Au passage, on note que les pseudo-défenseurs de la cause Noire, Kemi Seba et Dieudonné qui roulent avec Soral, ne trouvent rien à redire à ce sujet. Qui ne dit mot consent, ce n’est pas la première fois que ça collabore avec du skinhead qui agresse des noirs.

La solidarité a un prix, rien n’est gratuit pour Alain Soral. Un allié installé et à la posture radicale comme Casa Pound peut être un capital politique et financier non négligeable pour l’écrivain ami de Dieudonné et son association. Il faut rappeler  qu’on trouve dans les rangs des « fascistes du troisième millénaire » le fils du maire de Rome, des chefs d’entreprise, un diplomate (Mario Vattani)… autant de possédants, de gens qui ont intérêt à ce que les injustices sociales et économiques perdurent. Il apparaît aussi que l’alliance entre réseaux politiques, milieux d’affaires, criminalité organisée et capital soit la continuité d’une tradition d’extrême droite italienne ou française.
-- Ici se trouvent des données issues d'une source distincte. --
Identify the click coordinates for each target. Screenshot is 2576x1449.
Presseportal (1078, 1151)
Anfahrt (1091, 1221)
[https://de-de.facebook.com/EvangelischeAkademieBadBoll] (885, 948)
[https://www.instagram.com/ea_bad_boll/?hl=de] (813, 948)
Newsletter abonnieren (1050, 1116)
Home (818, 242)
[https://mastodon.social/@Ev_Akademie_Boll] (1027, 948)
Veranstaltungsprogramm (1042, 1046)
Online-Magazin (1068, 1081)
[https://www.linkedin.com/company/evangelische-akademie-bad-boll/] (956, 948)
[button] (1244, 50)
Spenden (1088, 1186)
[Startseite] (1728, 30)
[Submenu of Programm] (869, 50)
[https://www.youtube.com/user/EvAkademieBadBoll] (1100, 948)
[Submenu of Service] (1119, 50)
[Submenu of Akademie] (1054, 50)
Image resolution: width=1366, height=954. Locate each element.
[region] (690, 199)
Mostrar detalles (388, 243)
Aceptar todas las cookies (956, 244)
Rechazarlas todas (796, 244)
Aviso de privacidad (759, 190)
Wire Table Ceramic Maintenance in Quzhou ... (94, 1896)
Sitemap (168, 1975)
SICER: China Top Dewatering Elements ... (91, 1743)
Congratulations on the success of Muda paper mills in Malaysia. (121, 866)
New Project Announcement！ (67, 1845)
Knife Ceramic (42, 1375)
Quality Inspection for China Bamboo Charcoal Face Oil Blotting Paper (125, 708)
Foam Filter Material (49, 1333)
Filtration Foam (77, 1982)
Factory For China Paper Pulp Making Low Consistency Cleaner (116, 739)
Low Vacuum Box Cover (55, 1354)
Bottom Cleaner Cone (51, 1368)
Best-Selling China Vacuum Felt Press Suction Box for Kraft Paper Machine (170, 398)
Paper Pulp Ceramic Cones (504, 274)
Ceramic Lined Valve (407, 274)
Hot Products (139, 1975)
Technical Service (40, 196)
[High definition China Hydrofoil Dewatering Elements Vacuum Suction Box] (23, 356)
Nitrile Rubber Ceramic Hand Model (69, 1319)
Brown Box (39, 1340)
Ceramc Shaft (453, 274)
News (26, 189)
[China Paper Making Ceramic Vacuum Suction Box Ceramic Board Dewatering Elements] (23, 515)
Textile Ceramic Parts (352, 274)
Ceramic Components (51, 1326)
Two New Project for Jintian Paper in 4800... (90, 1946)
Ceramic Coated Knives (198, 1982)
Et quand l’extrême droite assume pleinement de cogner sur les immigrés pour se faire entendre pour reprendre les propos de Serge Ayoub dit Batskin (38ème seconde de cette vidéo), c’est aussi de l’ordre du complot ?

Pour mémoire, Ayoub était présent au lancement de l’association de Soral aux côtés de Dieudonné. On peut lire aussi dans le forum internet italien « vivamafarka » que Iannone a un grand respect pour le bonhomme et ses méthodes militantes. Iannone a été skinhead, lui aussi.

Les meurtres racistes de Florence marquent le retour au réel de ce qu’est l’extrême droite. Malgré une révolution culturelle du point de vue esthétique et des acrobaties sémantiques, les droites radicales ne peuvent devenir autre chose que ce qu’elles sont.  L’aboutissement des projets et des pratiques politiques des Droites Radicales n’est que violence et domination.

– – – – – – –

[1] Co-fondateur du Front National avec Jean Marie Le Pen, militant nationaliste révolutionnaire et révisionniste. Il meurt dans l’explosion de sa voiture piégée en 1978. Pour en savoir plus, ce dossier interactif publié par le journal « Le Monde ». Sa ligne sur le dumping social organisé par un patronat ennemi de la France avec une gauche complice dont la main d’œuvre immigrée serait le bras armé est d’abordremis au goût du jour par Alain Soral (à partir de 3’55 » de cette vidéo) puis par Eric Zemmour (à la fin de cette vidéo) et relayé dans d’autres sphères par l’allié de soral Kemi Seba ex- leader de la Tribu K ou du MDI (à partir de 50″ de cette vidéo).

[2] Théoricien de droite radicale s’inspirant du traditionalisme et dont l’œuvre fait la part belle au racisme. Ses principaux concepts sont le « mythe de l’éternel retour » et le « refus de la modernité ».  L’article du site Fragment des Temps Présents à propos de Casseri explique bien en quoi la pensée d’Evola peut influencer l’imaginaire et légitimer le passage à l’acte violent.

[3] Le 2 août 1980, l’attentat de la Gare de Bologne fait 80 morts et 200 blessés. Des mandats d’arrêt sont prononcés contre les militants des principaux groupes de l’extrême droite dont certains cadres parviendront à s’enfuir, tel Roberto Fiore à Londres ou Gabriele Adinolfi à Paris. Parmi les instigateurs de l’attentat on retrouve des membres de la loge P2 et des officiers des services secrets italiens.

[4] Membre du groupe d’extrême « Terza Posizione » dissout en raison de son implication dans l’attentat de la Gare de Bologne. Adinolfi est contraint de fuir la justice italienne en raison de sa responsabilité dans la tragédie.

[5] Réseau de personnes influentes des milieux médiatiques, politiques, financiers et institutionnels en lien avec la mafia. La Loge P2 a travaillé en toute connaissance de cause avec le réseau « Gladio » chapeauté par l’OTAN et les services secrets américains dans la cadre de la lutte contre le communisme sur le territoire italien.